On many systems, interrupts may be divided into three categories--not just two; many systems only support two of the three, but there may be some difference as to which two they support.
An edge-triggered interrupt will cause the CPU to switch to interrupt mode any time interrupts are enabled, the interrupt line has been in the inactive state some time after the interrupt was last reset, and has been in the active state some time after that.
A "pure" level-triggered interrupt will cause the CPU to switch to interrupt mode any time interrupts are enabled and the interrupting signal is currently active.
A "pure" level-triggered interrupt will cause the CPU to switch to interrupt mode any time interrupts are enabled and the interrupting signal has been in its active state since it was last reset (if it was in its active state when reset, it may have simply stayed in that state).
A major advantage of level-triggered interrupts is that if while a device is being serviced for one reason, another reason emerges that would cause it to require attention (or another device using the same line requires attention), the CPU will keep revisitng the device until it is completely satisfied and has no cause to hold the reset line.
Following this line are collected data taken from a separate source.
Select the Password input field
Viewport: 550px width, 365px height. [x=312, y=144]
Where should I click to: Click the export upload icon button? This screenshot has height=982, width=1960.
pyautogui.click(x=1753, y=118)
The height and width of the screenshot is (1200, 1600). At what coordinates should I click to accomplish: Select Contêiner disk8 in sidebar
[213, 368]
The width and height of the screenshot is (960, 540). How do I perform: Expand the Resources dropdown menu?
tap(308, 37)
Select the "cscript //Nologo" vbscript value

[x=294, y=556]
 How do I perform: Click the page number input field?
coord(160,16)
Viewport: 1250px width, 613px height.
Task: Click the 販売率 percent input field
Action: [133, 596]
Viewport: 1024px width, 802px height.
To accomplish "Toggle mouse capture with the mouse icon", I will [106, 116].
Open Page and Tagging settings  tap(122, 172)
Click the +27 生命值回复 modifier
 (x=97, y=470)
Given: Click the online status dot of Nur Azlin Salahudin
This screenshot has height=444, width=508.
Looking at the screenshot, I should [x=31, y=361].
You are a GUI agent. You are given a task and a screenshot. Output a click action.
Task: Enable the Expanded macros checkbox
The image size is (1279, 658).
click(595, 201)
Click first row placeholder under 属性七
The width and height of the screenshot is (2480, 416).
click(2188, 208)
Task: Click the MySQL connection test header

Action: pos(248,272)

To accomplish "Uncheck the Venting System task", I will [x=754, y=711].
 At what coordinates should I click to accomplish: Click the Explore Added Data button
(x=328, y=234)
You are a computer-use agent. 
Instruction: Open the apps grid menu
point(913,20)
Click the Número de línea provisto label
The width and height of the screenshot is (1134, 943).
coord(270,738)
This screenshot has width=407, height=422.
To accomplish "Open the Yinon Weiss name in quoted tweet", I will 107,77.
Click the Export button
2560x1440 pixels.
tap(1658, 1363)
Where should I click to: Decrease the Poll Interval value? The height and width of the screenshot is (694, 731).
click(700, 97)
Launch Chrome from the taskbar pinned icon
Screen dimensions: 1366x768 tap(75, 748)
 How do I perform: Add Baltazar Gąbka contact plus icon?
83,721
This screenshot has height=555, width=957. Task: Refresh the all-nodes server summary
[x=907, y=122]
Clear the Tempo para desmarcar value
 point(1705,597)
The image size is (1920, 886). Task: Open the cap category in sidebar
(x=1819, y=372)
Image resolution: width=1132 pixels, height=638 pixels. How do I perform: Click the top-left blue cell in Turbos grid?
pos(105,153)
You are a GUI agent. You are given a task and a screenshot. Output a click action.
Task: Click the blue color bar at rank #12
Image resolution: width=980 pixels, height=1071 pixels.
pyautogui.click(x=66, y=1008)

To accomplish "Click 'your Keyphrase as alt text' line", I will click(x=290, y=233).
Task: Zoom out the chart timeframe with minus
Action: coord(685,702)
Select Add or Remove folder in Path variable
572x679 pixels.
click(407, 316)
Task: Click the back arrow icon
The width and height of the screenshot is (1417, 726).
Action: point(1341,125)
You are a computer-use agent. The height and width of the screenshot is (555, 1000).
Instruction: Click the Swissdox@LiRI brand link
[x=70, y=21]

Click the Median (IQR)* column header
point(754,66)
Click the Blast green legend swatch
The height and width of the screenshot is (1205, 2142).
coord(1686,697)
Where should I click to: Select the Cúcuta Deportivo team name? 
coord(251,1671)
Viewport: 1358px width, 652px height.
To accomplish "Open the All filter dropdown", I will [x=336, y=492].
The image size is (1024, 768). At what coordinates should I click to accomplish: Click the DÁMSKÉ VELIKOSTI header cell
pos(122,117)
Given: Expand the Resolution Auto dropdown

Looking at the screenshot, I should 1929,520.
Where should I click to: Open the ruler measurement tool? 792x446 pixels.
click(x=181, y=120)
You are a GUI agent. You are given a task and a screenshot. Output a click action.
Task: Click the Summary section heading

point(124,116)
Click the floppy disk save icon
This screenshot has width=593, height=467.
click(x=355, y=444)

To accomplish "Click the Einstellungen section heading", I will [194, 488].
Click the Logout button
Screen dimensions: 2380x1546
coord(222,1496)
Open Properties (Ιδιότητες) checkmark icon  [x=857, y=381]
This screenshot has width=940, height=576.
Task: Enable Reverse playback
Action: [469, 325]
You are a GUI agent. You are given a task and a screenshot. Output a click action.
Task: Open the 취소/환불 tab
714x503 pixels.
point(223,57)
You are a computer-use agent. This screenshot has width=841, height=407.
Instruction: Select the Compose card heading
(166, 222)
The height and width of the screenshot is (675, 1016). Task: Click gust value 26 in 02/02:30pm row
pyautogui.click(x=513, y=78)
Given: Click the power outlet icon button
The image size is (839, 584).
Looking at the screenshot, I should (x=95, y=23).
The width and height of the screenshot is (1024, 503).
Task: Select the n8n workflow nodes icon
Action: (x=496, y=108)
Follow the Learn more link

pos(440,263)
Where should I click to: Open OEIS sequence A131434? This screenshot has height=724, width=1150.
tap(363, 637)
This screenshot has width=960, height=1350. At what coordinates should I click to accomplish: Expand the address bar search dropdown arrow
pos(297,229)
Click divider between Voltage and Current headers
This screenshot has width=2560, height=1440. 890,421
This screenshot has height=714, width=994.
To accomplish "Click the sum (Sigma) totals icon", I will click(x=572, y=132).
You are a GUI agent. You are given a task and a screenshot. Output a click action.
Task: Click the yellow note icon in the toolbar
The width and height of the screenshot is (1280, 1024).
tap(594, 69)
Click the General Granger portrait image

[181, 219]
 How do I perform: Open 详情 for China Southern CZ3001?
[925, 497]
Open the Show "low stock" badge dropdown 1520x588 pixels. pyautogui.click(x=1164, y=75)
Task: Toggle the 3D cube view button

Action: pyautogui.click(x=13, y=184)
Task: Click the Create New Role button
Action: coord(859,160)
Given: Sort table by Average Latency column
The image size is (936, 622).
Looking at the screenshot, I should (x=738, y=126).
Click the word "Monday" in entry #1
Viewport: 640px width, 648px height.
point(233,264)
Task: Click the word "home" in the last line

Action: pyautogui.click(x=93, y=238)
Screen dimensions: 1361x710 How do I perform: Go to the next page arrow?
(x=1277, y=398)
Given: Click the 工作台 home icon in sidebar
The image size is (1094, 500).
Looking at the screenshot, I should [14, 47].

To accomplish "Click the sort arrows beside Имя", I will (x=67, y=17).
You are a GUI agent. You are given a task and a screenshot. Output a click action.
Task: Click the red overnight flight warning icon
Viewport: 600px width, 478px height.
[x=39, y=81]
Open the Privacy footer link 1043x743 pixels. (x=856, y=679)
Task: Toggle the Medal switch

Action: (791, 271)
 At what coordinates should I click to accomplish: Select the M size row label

The primary disadvantages of level-triggered interrupts are that they often require that the CPU take explicit action to reset them (edge-triggered interrupts are often implicitly reset by the interrupt controller when the interrupt is dispatched), and that an interrupt which gets enabled when the CPU has no idea how to service it can lock up the system, since the CPU will do nothing except repeatedly invoke the interrupt handler because the device will continuously need (but never receive) attention.